▸ **The problem**
Among the entries that follow, locate the line with "in title bar" and the line with "The image size is (950, 640).". Output those lines and all lines in between, exactly, minus the pictures.

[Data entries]
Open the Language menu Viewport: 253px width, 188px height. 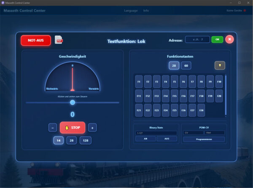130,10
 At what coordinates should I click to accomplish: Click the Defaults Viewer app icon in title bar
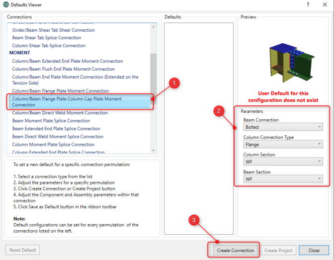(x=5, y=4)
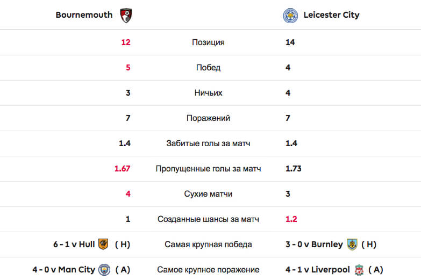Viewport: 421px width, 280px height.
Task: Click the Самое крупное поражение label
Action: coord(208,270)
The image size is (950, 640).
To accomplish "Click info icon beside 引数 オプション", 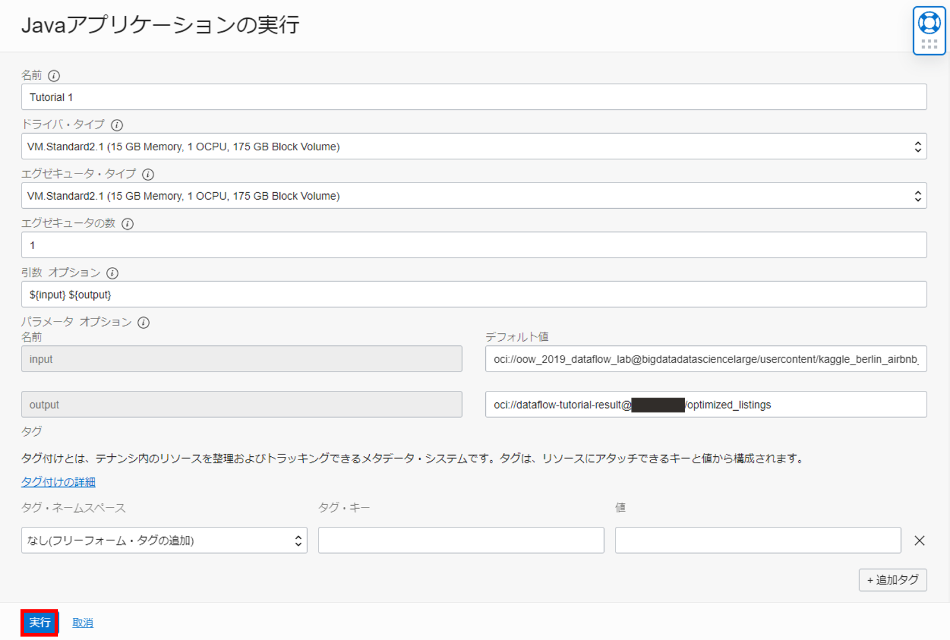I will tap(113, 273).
...
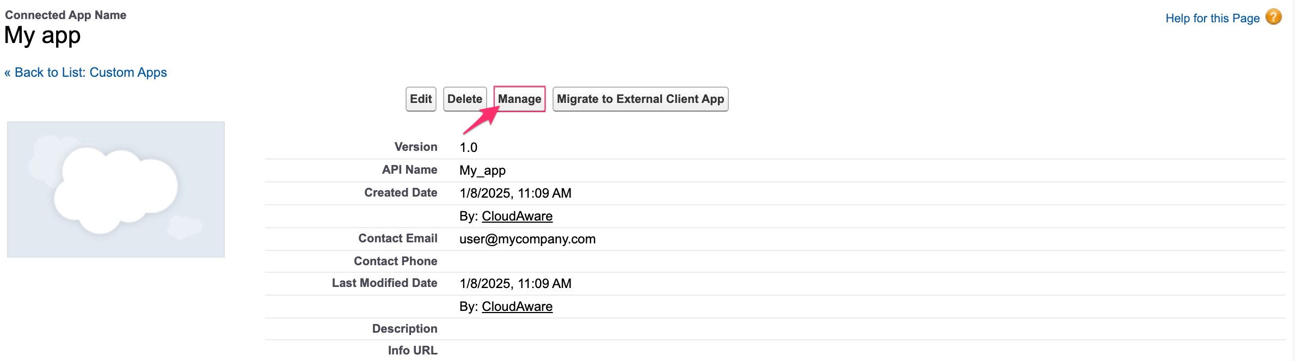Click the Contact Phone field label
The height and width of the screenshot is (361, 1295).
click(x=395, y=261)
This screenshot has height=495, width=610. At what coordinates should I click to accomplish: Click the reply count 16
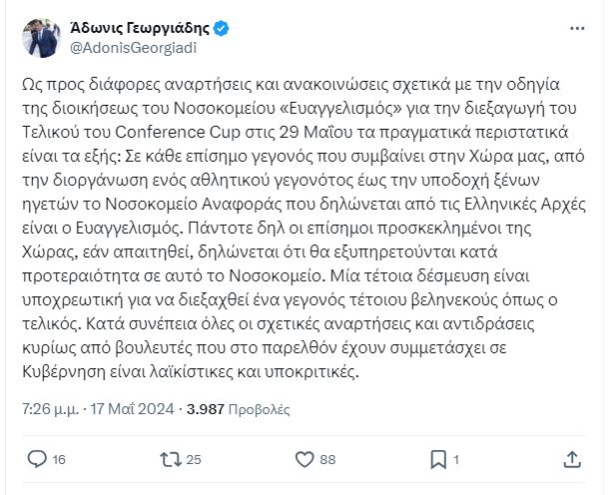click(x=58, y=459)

▸ **Solution to the problem**
 At what coordinates should I click to accomplish: Click the Defaults Viewer app icon in title bar
(x=5, y=4)
Viewport: 421px width, 280px height.
Task: Click the Самое крупное поражение label
Action: coord(208,270)
The image size is (950, 640).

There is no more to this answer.